**TASK STATEMENT**.
Transcribe the stretch of entries below from the line with "Task: Select eval(gzuncompress(base64_decode('Code')))" through the line with "Task: Tap the string icon beside postal", exactly and with both ends included; leave out all other lines.

**PROVIDED DATA**.
•••••
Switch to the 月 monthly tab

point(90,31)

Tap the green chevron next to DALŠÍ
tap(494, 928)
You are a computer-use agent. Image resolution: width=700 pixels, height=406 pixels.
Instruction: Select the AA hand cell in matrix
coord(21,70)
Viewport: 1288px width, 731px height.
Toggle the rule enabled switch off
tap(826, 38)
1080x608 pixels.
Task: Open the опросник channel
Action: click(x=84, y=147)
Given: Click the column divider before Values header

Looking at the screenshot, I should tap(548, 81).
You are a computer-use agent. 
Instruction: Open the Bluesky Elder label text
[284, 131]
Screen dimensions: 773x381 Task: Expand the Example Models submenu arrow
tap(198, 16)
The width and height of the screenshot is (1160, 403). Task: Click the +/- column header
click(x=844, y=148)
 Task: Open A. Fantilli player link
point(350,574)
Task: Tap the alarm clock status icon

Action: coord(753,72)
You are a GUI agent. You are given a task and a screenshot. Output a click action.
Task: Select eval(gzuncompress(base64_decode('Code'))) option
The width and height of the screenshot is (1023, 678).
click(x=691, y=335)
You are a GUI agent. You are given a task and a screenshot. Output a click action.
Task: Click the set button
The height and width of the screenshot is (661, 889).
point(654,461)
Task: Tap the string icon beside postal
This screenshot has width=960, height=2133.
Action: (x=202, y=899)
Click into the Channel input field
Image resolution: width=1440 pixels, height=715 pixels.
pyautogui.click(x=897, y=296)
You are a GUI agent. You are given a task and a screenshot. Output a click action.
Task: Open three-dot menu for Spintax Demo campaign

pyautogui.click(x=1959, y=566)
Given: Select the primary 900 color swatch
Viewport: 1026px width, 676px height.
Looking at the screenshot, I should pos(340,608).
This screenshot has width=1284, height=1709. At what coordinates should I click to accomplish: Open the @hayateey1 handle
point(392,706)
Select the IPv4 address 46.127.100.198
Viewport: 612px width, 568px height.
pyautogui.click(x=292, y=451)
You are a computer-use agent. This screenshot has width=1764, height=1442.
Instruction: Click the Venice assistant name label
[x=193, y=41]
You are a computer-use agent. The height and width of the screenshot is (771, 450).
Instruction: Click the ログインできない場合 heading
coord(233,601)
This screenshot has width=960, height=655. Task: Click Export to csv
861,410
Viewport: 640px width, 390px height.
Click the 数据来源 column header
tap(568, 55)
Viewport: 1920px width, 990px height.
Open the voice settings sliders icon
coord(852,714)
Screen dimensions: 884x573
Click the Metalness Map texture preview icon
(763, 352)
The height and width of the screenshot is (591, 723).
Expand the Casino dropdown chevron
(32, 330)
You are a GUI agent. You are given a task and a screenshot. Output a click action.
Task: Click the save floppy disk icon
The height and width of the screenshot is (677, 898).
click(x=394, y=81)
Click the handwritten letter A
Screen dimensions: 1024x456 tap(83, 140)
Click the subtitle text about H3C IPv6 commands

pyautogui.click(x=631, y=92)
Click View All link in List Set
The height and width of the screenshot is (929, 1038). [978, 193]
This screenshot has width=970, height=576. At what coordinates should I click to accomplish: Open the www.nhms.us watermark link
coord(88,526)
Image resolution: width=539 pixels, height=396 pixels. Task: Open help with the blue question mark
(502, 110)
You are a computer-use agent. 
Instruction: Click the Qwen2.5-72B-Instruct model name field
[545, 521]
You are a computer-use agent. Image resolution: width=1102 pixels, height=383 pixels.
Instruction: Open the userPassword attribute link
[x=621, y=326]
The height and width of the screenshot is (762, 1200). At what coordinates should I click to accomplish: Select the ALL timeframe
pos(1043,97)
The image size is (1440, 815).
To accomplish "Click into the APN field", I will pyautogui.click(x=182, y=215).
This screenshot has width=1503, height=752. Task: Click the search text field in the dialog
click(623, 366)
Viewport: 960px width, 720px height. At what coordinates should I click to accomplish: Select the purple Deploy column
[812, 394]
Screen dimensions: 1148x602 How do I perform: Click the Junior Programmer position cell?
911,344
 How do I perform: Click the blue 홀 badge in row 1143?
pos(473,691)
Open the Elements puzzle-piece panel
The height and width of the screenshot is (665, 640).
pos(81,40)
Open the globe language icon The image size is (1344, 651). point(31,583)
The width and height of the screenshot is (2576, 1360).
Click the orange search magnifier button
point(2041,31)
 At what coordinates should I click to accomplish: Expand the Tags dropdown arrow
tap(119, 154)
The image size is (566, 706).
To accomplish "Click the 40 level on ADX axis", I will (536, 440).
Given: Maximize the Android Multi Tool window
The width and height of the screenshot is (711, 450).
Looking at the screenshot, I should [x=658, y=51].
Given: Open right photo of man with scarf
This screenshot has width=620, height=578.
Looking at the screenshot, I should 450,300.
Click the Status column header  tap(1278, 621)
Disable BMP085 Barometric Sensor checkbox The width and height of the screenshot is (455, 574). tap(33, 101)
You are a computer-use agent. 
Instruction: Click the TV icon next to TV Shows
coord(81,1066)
•••••
**TASK RESPONSE**.
Task: Select eval(gzuncompress(base64_decode('Code'))) option
The width and height of the screenshot is (1023, 678).
click(x=691, y=335)
You are a GUI agent. You are given a task and a screenshot. Output a click action.
Task: Click the set button
The height and width of the screenshot is (661, 889).
point(654,461)
Task: Tap the string icon beside postal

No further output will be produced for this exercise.